— start PASSAGE SHOWN —
Re: Get rid of WALBufMappingLock

From: Pavel Borisov <pashkin(dot)elfe(at)gmail(dot)com>
To: Alexander Korotkov <aekorotkov(at)gmail(dot)com>
Cc: Yura Sokolov <y(dot)sokolov(at)postgrespro(dot)ru>, "pgsql-hackers(at)lists(dot)postgresql(dot)org" <pgsql-hackers(at)lists(dot)postgresql(dot)org>, Andres Freund <andres(at)anarazel(dot)de>, "Zhou, Zhiguo" <zhiguo(dot)zhou(at)intel(dot)com>
Subject: Re: Get rid of WALBufMappingLock
Date: 2025-02-13 16:39:32
Message-ID: CALT9ZEELhvTOD=Cs=QOG=T42yWAdmD53M5ELqJF53tefffuHrQ@mail.gmail.com
Views: Raw Message | Whole Thread | Download mbox | Resend email
Thread:
Lists: pgsql-hackers

Hi, Yura and Alexander!

On Thu, 13 Feb 2025 at 14:08, Alexander Korotkov <aekorotkov(at)gmail(dot)com> wrote:
>
> On Thu, Feb 13, 2025 at 11:45 AM Yura Sokolov <y(dot)sokolov(at)postgrespro(dot)ru> wrote:
> > 13.02.2025 12:34, Alexander Korotkov пишет:
> > > On Wed, Feb 12, 2025 at 8:16 PM Yura Sokolov <y(dot)sokolov(at)postgrespro(dot)ru> wrote:
> > >> 08.02.2025 13:07, Alexander Korotkov пишет:
> > >>> On Fri, Feb 7, 2025 at 1:39 PM Alexander Korotkov <aekorotkov(at)gmail(dot)com> wrote:
> > >>>> Good, thank you. I think 0001 patch is generally good, but needs some
> > >>>> further polishing, e.g. more comments explaining how does it work.
> > >>
> > >> I tried to add more comments. I'm not good at, so recommendations are welcome.
> > >>
> > >>> Two things comes to my mind worth rechecking about 0001.
— end PASSAGE SHOWN —
**AIM OF THE EXERCISE:** What does the WALBufMappingLock message above say in the part that opens with the words containing "Hi, Yura and" and closes with "recommendations are welcome."? Write that part out word for word.
— start SUPPLIED MATERIAL —
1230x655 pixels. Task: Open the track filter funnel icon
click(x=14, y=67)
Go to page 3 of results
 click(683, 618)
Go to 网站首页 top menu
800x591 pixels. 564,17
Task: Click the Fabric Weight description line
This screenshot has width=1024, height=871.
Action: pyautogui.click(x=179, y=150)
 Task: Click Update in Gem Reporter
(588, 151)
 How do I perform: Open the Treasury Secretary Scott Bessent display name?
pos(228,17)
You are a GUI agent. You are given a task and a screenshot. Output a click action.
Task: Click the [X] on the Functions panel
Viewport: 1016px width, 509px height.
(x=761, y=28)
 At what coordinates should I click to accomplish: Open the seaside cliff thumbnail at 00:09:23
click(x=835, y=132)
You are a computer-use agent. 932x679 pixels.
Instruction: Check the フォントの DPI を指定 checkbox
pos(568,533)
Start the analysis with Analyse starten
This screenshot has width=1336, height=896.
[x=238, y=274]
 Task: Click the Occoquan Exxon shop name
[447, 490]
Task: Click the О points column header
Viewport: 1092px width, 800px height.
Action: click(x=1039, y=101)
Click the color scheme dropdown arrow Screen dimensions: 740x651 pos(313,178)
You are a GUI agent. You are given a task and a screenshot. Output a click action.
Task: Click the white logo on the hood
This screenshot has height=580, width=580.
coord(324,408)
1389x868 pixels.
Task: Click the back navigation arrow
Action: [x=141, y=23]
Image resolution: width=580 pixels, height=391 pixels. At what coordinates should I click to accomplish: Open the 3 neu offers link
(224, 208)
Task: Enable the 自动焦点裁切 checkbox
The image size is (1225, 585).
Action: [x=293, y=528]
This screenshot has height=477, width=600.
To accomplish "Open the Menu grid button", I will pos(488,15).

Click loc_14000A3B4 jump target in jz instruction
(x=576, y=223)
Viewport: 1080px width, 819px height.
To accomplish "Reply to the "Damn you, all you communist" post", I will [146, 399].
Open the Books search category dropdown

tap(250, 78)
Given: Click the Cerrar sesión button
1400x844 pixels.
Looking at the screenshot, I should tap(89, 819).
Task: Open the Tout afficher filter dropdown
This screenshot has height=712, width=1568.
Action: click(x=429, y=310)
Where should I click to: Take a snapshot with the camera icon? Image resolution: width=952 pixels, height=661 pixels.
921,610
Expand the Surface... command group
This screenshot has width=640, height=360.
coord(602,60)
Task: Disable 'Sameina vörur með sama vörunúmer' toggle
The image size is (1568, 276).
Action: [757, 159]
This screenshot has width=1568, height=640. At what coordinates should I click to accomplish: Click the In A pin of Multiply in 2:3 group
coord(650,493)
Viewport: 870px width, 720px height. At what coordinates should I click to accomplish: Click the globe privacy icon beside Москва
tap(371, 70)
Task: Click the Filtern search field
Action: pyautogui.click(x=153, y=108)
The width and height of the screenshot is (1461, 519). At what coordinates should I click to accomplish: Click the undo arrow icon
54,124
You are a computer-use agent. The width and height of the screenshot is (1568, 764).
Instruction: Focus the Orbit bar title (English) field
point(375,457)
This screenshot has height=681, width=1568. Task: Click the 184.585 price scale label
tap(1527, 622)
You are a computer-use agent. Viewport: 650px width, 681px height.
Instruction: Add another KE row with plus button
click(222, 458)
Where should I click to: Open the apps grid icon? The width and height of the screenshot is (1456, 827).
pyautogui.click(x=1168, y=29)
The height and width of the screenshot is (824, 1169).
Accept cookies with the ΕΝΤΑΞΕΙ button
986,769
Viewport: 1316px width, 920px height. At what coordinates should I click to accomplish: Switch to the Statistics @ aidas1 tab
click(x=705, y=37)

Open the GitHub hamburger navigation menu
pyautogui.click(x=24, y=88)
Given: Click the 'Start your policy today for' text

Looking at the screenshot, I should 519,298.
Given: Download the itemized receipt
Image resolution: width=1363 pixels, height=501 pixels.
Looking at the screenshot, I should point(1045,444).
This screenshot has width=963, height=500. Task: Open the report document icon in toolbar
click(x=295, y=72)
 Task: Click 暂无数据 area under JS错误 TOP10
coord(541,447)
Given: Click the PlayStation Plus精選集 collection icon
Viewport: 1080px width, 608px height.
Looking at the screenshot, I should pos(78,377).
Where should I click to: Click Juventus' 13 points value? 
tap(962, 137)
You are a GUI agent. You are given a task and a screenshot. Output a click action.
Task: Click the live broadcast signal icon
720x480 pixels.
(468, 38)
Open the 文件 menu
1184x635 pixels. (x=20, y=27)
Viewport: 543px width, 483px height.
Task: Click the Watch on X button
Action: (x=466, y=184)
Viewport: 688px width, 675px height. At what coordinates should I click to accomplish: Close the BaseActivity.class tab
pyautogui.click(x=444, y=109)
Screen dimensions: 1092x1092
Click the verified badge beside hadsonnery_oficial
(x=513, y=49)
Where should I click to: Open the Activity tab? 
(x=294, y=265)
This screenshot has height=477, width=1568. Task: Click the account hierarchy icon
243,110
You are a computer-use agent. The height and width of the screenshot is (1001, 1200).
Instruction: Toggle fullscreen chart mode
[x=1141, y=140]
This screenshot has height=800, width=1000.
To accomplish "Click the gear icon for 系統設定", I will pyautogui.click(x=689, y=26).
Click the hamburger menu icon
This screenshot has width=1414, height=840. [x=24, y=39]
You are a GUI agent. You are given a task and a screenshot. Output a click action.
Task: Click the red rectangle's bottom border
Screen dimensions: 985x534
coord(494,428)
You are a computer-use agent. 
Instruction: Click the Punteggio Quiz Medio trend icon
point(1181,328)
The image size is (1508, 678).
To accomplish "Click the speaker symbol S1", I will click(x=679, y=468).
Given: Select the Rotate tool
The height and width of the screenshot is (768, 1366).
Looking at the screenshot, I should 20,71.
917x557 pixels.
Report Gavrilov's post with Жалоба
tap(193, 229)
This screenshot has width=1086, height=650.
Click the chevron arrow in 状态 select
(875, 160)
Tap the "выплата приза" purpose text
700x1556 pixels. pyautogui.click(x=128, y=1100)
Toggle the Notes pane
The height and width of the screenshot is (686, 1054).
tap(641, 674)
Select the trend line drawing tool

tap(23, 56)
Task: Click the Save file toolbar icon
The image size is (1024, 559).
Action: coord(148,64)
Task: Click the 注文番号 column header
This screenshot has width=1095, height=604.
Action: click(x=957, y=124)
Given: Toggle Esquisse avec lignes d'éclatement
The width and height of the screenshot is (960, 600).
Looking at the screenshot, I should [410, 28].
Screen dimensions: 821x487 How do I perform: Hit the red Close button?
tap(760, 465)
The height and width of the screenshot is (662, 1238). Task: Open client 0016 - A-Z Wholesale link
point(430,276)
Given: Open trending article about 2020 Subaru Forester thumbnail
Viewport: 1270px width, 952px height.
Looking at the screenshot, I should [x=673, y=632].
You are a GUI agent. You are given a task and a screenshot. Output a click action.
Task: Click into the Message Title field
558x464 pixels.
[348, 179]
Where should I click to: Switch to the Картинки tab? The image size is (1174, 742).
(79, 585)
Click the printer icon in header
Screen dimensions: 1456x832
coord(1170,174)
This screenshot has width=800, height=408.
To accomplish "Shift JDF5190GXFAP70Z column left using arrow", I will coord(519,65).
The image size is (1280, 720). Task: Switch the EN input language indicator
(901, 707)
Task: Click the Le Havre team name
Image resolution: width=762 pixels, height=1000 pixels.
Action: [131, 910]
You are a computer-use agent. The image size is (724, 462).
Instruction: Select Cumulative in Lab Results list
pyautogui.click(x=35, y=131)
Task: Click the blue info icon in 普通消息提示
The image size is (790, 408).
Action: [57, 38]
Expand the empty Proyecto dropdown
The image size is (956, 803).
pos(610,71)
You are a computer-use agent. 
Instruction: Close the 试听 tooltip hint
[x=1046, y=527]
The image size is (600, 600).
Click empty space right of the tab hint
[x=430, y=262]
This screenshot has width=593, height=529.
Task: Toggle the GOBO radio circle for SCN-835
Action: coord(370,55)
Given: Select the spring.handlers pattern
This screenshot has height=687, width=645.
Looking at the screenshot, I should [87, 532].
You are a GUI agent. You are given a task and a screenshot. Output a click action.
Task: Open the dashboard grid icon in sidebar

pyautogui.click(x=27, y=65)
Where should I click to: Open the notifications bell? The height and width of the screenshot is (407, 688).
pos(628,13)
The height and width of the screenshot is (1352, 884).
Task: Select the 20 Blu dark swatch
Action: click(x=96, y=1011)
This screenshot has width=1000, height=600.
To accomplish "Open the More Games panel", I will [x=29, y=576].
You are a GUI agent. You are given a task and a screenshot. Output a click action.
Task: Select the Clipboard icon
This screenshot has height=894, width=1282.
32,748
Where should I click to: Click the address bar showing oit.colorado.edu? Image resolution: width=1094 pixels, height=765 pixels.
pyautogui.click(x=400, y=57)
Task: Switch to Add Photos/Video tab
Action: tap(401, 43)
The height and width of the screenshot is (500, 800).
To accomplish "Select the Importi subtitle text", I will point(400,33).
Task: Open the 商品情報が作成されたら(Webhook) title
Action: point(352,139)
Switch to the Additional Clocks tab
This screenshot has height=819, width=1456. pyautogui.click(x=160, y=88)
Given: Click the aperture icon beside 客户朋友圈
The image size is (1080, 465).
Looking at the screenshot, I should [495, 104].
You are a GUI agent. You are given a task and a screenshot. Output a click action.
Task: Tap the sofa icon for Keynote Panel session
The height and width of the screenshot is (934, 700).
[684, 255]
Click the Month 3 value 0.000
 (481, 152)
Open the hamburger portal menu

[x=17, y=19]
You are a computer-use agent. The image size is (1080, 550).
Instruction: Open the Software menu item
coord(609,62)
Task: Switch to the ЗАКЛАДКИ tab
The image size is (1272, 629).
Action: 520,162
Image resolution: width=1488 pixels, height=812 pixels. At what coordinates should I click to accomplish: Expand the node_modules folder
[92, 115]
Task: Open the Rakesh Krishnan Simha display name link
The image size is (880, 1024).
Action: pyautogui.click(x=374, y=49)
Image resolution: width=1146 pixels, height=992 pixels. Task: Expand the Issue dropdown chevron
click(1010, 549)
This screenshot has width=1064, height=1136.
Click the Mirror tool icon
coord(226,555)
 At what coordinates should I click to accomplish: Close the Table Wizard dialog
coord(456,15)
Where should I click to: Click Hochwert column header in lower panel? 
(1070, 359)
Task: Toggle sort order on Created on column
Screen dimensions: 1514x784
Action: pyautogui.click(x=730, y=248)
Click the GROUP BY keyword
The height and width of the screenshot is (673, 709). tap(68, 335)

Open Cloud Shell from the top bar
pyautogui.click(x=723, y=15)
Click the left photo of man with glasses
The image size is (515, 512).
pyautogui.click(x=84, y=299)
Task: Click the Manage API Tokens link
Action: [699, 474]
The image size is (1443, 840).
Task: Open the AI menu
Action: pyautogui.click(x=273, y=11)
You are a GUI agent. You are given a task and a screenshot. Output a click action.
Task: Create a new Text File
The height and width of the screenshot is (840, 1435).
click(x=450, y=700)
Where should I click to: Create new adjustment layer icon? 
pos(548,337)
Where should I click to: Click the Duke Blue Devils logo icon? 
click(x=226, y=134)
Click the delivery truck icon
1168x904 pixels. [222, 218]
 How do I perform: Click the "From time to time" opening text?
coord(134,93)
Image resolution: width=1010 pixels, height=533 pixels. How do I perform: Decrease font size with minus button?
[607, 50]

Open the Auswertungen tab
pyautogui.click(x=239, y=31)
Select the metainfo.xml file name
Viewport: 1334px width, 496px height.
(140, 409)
— end SUPPLIED MATERIAL —
**EXERCISE SOLUTION:**
Hi, Yura and Alexander!

On Thu, 13 Feb 2025 at 14:08, Alexander Korotkov <aekorotkov(at)gmail(dot)com> wrote:
>
> On Thu, Feb 13, 2025 at 11:45 AM Yura Sokolov <y(dot)sokolov(at)postgrespro(dot)ru> wrote:
> > 13.02.2025 12:34, Alexander Korotkov пишет:
> > > On Wed, Feb 12, 2025 at 8:16 PM Yura Sokolov <y(dot)sokolov(at)postgrespro(dot)ru> wrote:
> > >> 08.02.2025 13:07, Alexander Korotkov пишет:
> > >>> On Fri, Feb 7, 2025 at 1:39 PM Alexander Korotkov <aekorotkov(at)gmail(dot)com> wrote:
> > >>>> Good, thank you. I think 0001 patch is generally good, but needs some
> > >>>> further polishing, e.g. more comments explaining how does it work.
> > >>
> > >> I tried to add more comments. I'm not good at, so recommendations are welcome.